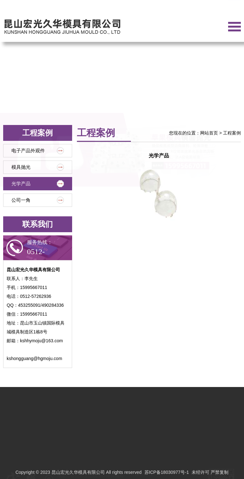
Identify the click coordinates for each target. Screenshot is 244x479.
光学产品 (37, 183)
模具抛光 (37, 167)
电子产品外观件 (37, 150)
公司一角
* * *
Given exercise
Put every line from the items above into a JSON list of strings, one string per line. Skip blank lines and leave out the pictures.

Complete response
[
  "Identify the click coordinates for each target. Screenshot is 244x479.",
  "光学产品 (37, 183)",
  "模具抛光 (37, 167)",
  "电子产品外观件 (37, 150)",
  "公司一角"
]